Raw records

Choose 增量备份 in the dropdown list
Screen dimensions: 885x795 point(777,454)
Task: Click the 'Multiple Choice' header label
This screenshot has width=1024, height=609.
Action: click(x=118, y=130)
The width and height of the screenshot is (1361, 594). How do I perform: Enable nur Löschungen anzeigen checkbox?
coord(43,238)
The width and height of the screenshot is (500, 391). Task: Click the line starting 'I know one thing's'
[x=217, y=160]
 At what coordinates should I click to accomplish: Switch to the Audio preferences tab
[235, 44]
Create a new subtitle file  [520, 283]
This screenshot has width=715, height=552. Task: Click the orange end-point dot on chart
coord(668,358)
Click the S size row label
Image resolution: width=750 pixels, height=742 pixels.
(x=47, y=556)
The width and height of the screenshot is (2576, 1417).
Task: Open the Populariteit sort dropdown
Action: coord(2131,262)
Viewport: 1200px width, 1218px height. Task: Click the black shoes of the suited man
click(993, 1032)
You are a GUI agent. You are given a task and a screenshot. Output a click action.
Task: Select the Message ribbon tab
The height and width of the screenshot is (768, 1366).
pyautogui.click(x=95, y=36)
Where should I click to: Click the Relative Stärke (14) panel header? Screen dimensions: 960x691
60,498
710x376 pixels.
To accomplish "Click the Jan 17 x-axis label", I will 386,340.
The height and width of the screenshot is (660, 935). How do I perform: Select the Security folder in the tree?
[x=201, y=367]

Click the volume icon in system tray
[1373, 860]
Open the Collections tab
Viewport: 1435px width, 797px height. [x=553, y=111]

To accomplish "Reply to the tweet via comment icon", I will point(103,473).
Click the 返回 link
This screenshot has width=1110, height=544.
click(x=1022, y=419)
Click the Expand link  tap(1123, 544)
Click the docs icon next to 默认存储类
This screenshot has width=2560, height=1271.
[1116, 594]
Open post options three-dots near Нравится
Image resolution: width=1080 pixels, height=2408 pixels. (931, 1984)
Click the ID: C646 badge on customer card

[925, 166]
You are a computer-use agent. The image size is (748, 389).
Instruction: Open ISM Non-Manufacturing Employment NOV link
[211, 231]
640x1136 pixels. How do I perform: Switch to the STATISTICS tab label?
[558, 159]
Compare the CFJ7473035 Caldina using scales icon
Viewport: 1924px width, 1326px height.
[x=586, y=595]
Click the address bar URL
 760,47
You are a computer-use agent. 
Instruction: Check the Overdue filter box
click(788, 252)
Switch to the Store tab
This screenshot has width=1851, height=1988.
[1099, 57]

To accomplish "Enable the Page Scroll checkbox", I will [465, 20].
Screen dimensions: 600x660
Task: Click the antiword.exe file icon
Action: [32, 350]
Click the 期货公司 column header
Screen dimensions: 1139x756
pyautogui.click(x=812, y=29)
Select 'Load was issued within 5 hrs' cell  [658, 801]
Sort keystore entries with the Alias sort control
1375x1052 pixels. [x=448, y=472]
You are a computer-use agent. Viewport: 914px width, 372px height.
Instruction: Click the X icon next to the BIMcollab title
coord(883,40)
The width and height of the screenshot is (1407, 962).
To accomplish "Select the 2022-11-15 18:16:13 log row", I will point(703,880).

* _WHAT IS NEEDED_: Which lines in the records above contain the string "resolution"? Pull out each of those lines in full, treating the match as case-sensitive.

* _EXERCISE OUTPUT_:
Image resolution: width=750 pixels, height=742 pixels.
Image resolution: width=1080 pixels, height=2408 pixels. (931, 1984)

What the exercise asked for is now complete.